Do this
Switch every "Identify" in the material below to "Determine" and reproduce the lines with nothing else altered.

Records shown
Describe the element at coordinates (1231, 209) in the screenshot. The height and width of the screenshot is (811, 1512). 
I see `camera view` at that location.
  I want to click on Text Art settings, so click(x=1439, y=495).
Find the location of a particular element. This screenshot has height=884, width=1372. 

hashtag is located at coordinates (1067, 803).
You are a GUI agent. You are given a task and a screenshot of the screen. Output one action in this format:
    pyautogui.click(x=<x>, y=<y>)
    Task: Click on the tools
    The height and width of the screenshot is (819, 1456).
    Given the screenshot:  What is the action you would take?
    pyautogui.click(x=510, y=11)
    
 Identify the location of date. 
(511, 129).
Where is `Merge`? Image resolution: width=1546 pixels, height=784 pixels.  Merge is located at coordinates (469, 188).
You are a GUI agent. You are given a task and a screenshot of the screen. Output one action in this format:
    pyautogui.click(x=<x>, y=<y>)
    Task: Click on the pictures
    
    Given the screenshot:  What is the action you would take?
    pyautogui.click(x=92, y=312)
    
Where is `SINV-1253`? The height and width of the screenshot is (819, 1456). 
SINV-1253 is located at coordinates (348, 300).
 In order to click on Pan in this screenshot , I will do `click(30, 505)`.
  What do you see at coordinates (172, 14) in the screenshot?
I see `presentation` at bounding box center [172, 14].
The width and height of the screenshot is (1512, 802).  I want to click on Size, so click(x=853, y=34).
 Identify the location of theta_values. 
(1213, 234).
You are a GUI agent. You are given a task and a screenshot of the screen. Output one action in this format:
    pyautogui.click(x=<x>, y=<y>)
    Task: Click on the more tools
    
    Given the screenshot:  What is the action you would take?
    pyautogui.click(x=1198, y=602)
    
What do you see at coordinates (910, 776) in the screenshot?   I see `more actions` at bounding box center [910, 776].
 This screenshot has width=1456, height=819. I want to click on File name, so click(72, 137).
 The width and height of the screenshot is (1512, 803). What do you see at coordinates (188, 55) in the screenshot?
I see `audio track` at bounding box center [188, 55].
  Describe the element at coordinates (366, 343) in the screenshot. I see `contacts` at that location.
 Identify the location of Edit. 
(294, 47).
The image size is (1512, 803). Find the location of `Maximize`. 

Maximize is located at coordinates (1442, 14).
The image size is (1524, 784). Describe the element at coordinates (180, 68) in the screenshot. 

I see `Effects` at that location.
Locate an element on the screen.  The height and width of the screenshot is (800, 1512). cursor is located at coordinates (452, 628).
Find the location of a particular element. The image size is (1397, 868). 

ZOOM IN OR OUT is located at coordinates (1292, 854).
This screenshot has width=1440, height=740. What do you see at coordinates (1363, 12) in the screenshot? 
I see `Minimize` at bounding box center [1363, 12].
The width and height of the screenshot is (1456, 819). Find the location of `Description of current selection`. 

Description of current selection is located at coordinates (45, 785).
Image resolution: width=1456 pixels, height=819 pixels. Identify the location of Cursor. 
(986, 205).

Solution to the problem
Describe the element at coordinates (1231, 209) in the screenshot. The height and width of the screenshot is (811, 1512). 
I see `camera view` at that location.
  I want to click on Text Art settings, so click(x=1439, y=495).
Find the location of a particular element. This screenshot has height=884, width=1372. 

hashtag is located at coordinates (1067, 803).
You are a GUI agent. You are given a task and a screenshot of the screen. Output one action in this format:
    pyautogui.click(x=<x>, y=<y>)
    Task: Click on the tools
    The height and width of the screenshot is (819, 1456).
    Given the screenshot:  What is the action you would take?
    pyautogui.click(x=510, y=11)
    
 Determine the location of date. 
(511, 129).
Where is `Merge`? Image resolution: width=1546 pixels, height=784 pixels.  Merge is located at coordinates (469, 188).
You are a GUI agent. You are given a task and a screenshot of the screen. Output one action in this format:
    pyautogui.click(x=<x>, y=<y>)
    Task: Click on the pictures
    
    Given the screenshot:  What is the action you would take?
    pyautogui.click(x=92, y=312)
    
Where is `SINV-1253`? The height and width of the screenshot is (819, 1456). 
SINV-1253 is located at coordinates (348, 300).
 In order to click on Pan in this screenshot , I will do `click(30, 505)`.
  What do you see at coordinates (172, 14) in the screenshot?
I see `presentation` at bounding box center [172, 14].
The width and height of the screenshot is (1512, 802).  I want to click on Size, so click(x=853, y=34).
 Determine the location of theta_values. 
(1213, 234).
You are a GUI agent. You are given a task and a screenshot of the screen. Output one action in this format:
    pyautogui.click(x=<x>, y=<y>)
    Task: Click on the more tools
    
    Given the screenshot:  What is the action you would take?
    pyautogui.click(x=1198, y=602)
    
What do you see at coordinates (910, 776) in the screenshot?   I see `more actions` at bounding box center [910, 776].
 This screenshot has width=1456, height=819. I want to click on File name, so click(72, 137).
 The width and height of the screenshot is (1512, 803). What do you see at coordinates (188, 55) in the screenshot?
I see `audio track` at bounding box center [188, 55].
  Describe the element at coordinates (366, 343) in the screenshot. I see `contacts` at that location.
 Determine the location of Edit. 
(294, 47).
The image size is (1512, 803). Find the location of `Maximize`. 

Maximize is located at coordinates (1442, 14).
The image size is (1524, 784). Describe the element at coordinates (180, 68) in the screenshot. 

I see `Effects` at that location.
Locate an element on the screen.  The height and width of the screenshot is (800, 1512). cursor is located at coordinates (452, 628).
Find the location of a particular element. The image size is (1397, 868). 

ZOOM IN OR OUT is located at coordinates (1292, 854).
This screenshot has width=1440, height=740. What do you see at coordinates (1363, 12) in the screenshot? 
I see `Minimize` at bounding box center [1363, 12].
The width and height of the screenshot is (1456, 819). Find the location of `Description of current selection`. 

Description of current selection is located at coordinates (45, 785).
Image resolution: width=1456 pixels, height=819 pixels. Determine the location of Cursor. 
(986, 205).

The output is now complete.